# bobber fishing with live shrimp dilemna



## stevesmi

okay check this out. 

I was fishing at Sikes over the weekend and there has been good success with people using live shrimp with a bobber so i copied them. here is my delimna though, when you throw it out and let it sit it moves very fast away from the bridge with the current. when i used to bass fish with a bobber in the lake there was no current like that. 

so when a Spanish hit my bait it pulled the rod and felt resistance and pulled the shrimp right off the hook cause the line was so tight, if you let more line loose the bobber just keeps going further away with the current. hope i explained this correctly for you guys to understand. 

so i decided to try something else, i loosened the spool so if i had a hit the reel would release line so the spanish wouldn't have resistance. 30 minutes later boom i get a hit and my spool goes zzzzzzzzzzzzzzzzz and the line gets all tangled and again the spanish gets loose. 

so what is the solution here when bobber fishing somewhere with a strong current besides holding all my rods and waiting for a strike? am i just gonna have to deal with losing a lot of fish ?

PS: on a side note if i leave the spool open the line just continues to go, i tried that too.


----------



## TSpecks

Some people will sit there and hold the rod in free spool on the tip of your finger so when the fish hits, you let him have it just for a second and come tight on the circle hook.
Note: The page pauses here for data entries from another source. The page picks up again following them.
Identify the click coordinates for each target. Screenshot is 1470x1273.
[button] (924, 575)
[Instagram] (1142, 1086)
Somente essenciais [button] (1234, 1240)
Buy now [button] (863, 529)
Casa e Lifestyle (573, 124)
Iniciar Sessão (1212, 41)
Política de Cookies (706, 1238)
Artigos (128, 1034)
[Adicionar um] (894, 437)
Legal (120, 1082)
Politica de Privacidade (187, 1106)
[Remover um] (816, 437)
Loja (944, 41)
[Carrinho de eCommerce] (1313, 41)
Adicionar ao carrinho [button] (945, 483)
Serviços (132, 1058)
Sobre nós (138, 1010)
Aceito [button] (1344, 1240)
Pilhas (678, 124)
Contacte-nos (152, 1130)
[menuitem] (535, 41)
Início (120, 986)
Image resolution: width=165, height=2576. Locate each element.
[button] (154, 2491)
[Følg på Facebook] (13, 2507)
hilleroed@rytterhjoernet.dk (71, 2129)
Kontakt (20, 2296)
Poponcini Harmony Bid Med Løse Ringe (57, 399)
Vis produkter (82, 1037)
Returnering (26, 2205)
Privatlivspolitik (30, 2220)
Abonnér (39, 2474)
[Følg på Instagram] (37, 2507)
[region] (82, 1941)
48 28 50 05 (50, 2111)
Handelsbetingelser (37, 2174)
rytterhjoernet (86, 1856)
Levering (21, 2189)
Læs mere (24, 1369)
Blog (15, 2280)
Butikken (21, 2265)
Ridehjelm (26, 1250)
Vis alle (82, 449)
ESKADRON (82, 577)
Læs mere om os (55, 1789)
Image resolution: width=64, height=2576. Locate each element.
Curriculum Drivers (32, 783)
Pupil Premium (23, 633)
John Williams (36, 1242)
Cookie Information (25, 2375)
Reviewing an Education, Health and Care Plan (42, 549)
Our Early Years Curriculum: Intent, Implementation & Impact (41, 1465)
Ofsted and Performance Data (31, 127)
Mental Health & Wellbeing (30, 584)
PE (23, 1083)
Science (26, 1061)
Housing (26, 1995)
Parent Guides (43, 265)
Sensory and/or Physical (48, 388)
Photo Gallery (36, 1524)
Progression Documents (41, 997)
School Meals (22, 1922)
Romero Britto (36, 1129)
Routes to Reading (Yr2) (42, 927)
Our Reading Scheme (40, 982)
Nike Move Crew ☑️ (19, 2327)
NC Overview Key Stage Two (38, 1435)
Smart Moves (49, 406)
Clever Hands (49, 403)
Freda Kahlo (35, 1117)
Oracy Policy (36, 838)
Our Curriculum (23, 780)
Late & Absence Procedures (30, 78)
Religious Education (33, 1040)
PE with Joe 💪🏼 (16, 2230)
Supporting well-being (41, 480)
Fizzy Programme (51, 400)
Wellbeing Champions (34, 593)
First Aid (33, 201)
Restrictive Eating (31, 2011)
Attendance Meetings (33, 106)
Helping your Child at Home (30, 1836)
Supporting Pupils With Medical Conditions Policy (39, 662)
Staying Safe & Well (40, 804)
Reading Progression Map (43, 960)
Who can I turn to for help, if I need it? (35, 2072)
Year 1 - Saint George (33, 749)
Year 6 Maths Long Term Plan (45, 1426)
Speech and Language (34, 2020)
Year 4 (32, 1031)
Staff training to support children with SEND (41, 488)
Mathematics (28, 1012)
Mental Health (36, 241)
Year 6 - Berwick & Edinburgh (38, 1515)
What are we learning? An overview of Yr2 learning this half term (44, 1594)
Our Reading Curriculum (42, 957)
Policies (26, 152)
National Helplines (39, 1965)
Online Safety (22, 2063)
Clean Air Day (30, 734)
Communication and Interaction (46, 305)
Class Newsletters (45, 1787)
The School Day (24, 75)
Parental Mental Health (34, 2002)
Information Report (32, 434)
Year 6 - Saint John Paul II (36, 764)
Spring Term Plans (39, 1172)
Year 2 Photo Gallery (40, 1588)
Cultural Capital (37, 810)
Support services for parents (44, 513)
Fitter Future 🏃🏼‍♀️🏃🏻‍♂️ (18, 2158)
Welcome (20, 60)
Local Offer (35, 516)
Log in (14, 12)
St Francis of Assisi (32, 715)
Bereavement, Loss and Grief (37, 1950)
Others will just lower the rod and try to cross eye the fish like bass fishing!!lol Good luck hope that helps


----------



## FishEyez

TSpecks said:


> Some people will sit there and hold the rod in free spool on the tip of your finger so when the fish hits, you let him have it just for a second and come tight on the circle hook. Others will just lower the rod and try to cross eye the fish like bass fishing!!lol Good luck hope that helps


^This. Many years ago we fished this way in Jax FL with my dad. Lots of current in and around the ICW. Free spool it watching the cork. When it went down dad used to tell me count to three then set the hook (non-circle). Probably would work in your situation as well. With a circle hook you wouldn't have to set the hook.


----------



## stevesmi

okay but what if i have 2 or 3 rods out there at one time? this is what people do on Sikes. i like to throw out some bobbers and then fish with my smaller rod for the smaller stuff.


----------



## Charlie2

*Live Shrimp woth Bobbers*



stevesmi said:


> okay but what if i have 2 or 3 rods out there at one time? this is what people do on Sikes. i like to throw out some bobbers and then fish with my smaller rod for the smaller stuff.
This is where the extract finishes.